Data
=======
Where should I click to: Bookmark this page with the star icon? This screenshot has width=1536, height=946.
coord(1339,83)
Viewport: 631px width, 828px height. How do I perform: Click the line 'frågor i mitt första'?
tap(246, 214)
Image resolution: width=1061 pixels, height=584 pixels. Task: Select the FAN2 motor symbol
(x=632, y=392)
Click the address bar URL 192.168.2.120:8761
=======
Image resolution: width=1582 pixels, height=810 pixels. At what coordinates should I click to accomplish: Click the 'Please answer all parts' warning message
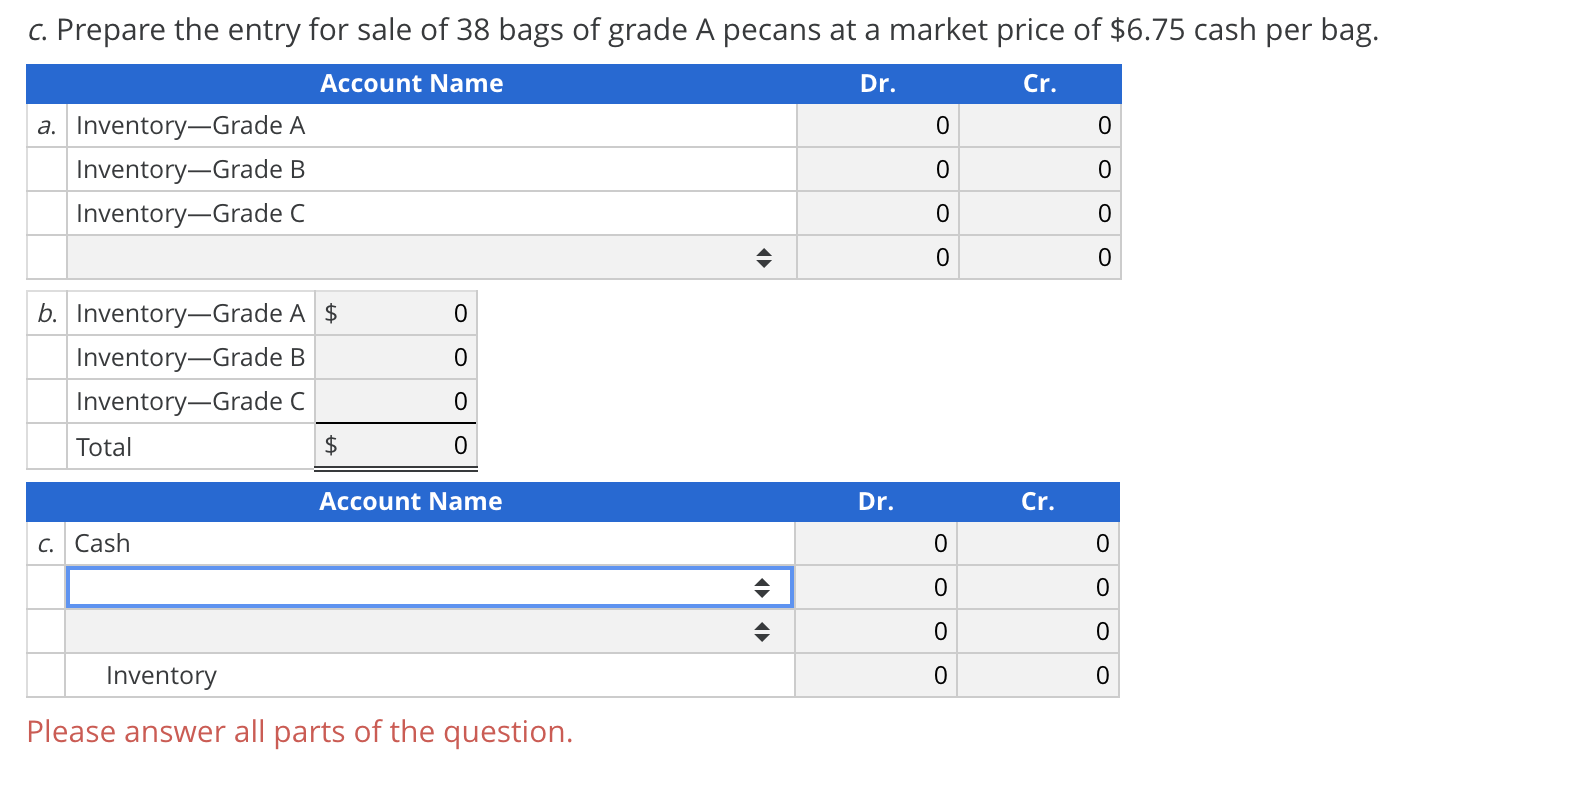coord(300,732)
=======
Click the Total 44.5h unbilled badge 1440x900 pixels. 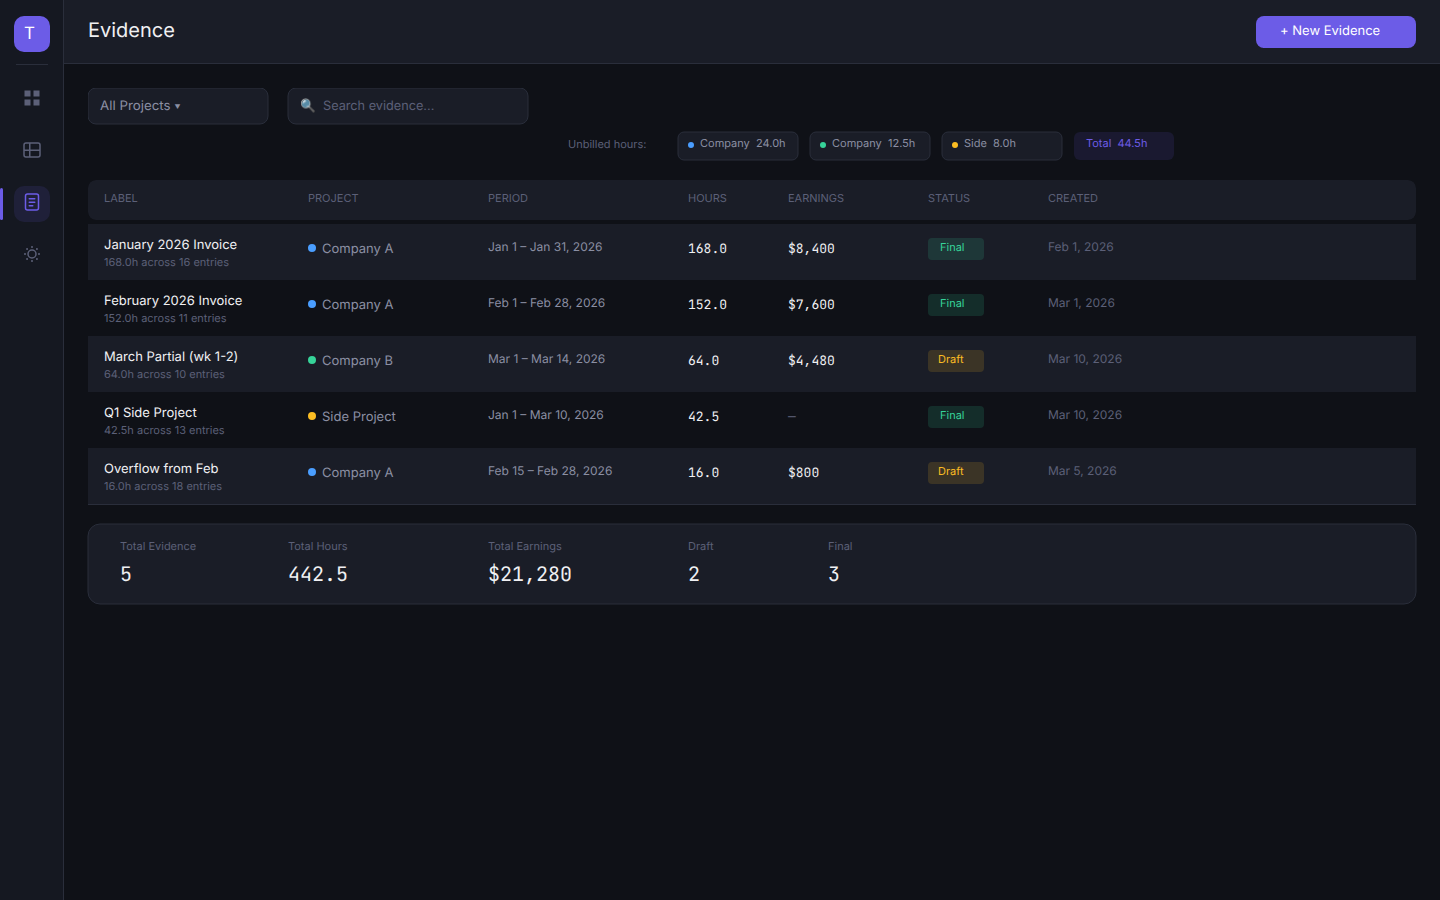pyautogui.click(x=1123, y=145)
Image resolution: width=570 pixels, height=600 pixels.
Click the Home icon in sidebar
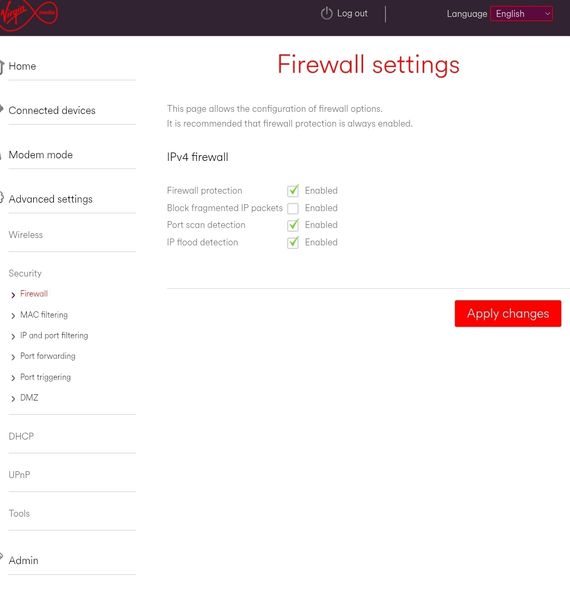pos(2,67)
=======
What to produce
Would you quote everything above from the line containing "Viewport: 631px width, 828px" down to the line containing "Click the address bar URL 192.168.2.120:8761"? Include both of those lines and nothing else.

Exercise output
Viewport: 631px width, 828px height. How do I perform: Click the line 'frågor i mitt första'?
tap(246, 214)
Image resolution: width=1061 pixels, height=584 pixels. Task: Select the FAN2 motor symbol
(x=632, y=392)
Click the address bar URL 192.168.2.120:8761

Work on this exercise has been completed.